» PROBLEMS TO SOLVE:
1. In the text about Audrey Mary Barrett, in which city did she compete at the UK Special Olympics in 1986?
2. Return the part of the text about Audrey Mary Barrett that opens with the words containing "The earliest record" and closes with "Centre in Irvinestown.".

Audrey Mary Barrett (57), late of Mantlin Road, Kesh, passed away peacefully on February 25 at Springlawn Nursing Home, Omagh.
Describing her beloved sister as “very outgoing and very independent”, Eileen Armstrong said that Audrey always “enjoyed life to the full”
Along with her six siblings, Audrey grew up at Killymendon, Ballinamallard. She attended Killadeas Special Care School and later Killadeas Adult Centre. It was at Killadeas where she was encouraged to develop her sports potential, and this led to her competing in Special Olympics.
“She trained at the Lakeland Forum in Enniskillen and we are very grateful for her coaches, whose dedication helped her to excel,” said Eileen.
The earliest record of Audrey taking part in Special Olympics competition was in 1984, where she achieved silver medals in standing long jump and the relay race.
Later that year, she was part of the Gymnastics Display Team at the opening of the Bawnacre Centre in Irvinestown.
Over the years, Audrey travelled to Antrim Forum and Dublin on many occasions. She competed in Special Olympics Northern Ireland (NI), where she gained 13 gold, 13 silver and five bronze medals in various gymnastic disciplines.
In Special Olympics National Games, she won four gold, four silver and three bronze medals.
Audrey represented NI at the UK Special Olympics in Brighton in 1986. She participated in floor exercises, vault and beam, where she won two golds and one bronze medal.
Talking about Audrey’s biggest achievement, Eileen said: “Audrey was delighted to be selected to represent Ireland at the International Summer Special Olympic Games in South Bend, Indiana, USA, in 1987.
“She was accompanied by my mum and younger brother, Carl, while my sister, Joan, along with her family, travelled from Florida to watch Audrey compete and win a bronze medal in floor exercises.

» STORED DATA:
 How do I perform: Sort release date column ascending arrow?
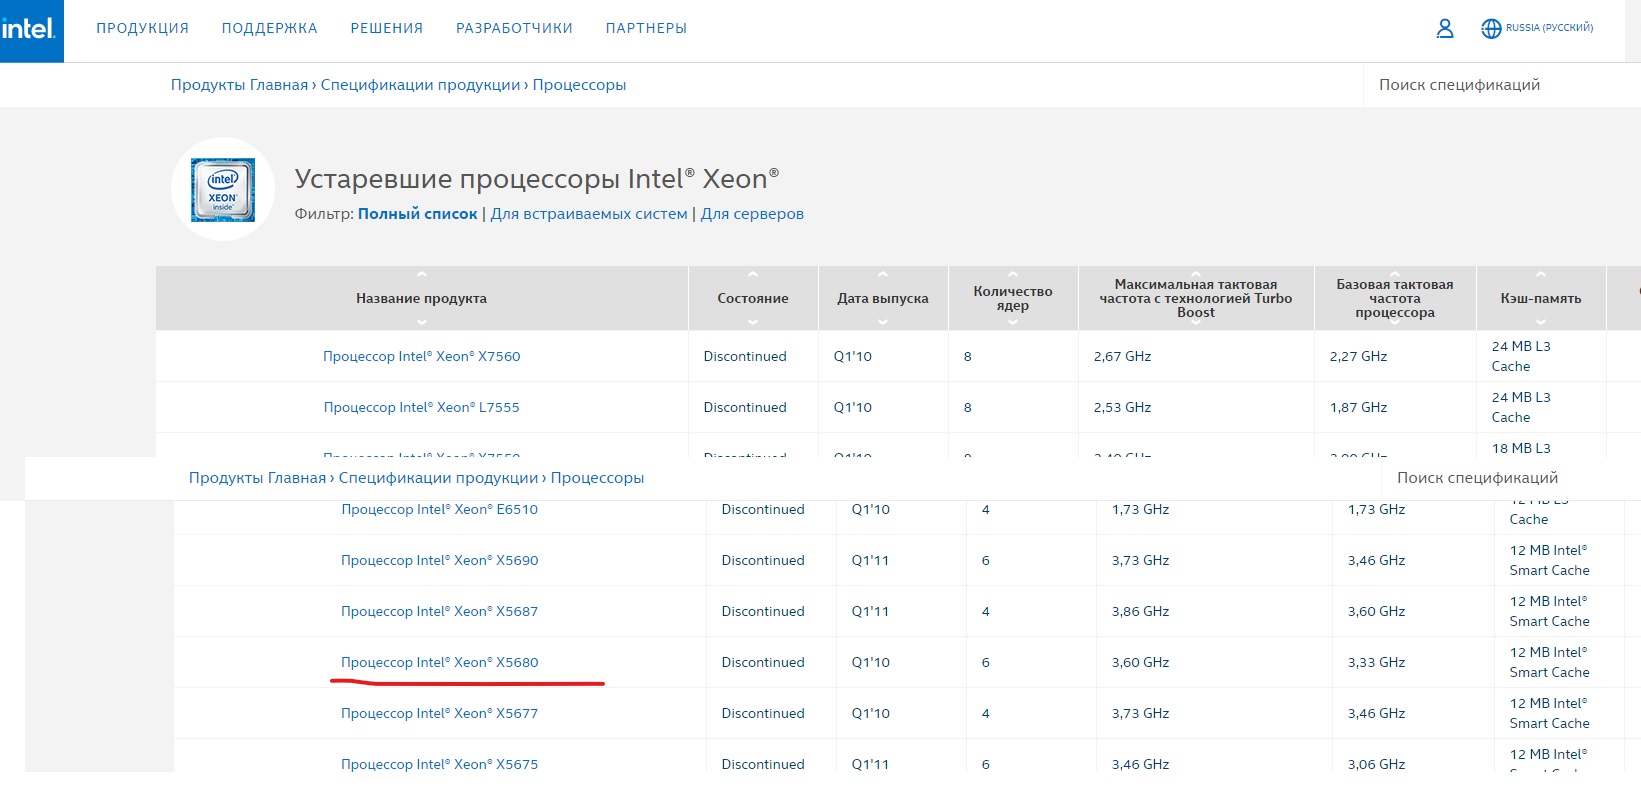coord(882,275)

» RESULTS BY TASK:
1. Brighton

2.
The earliest record of Audrey taking part in Special Olympics competition was in 1984, where she achieved silver medals in standing long jump and the relay race.
Later that year, she was part of the Gymnastics Display Team at the opening of the Bawnacre Centre in Irvinestown.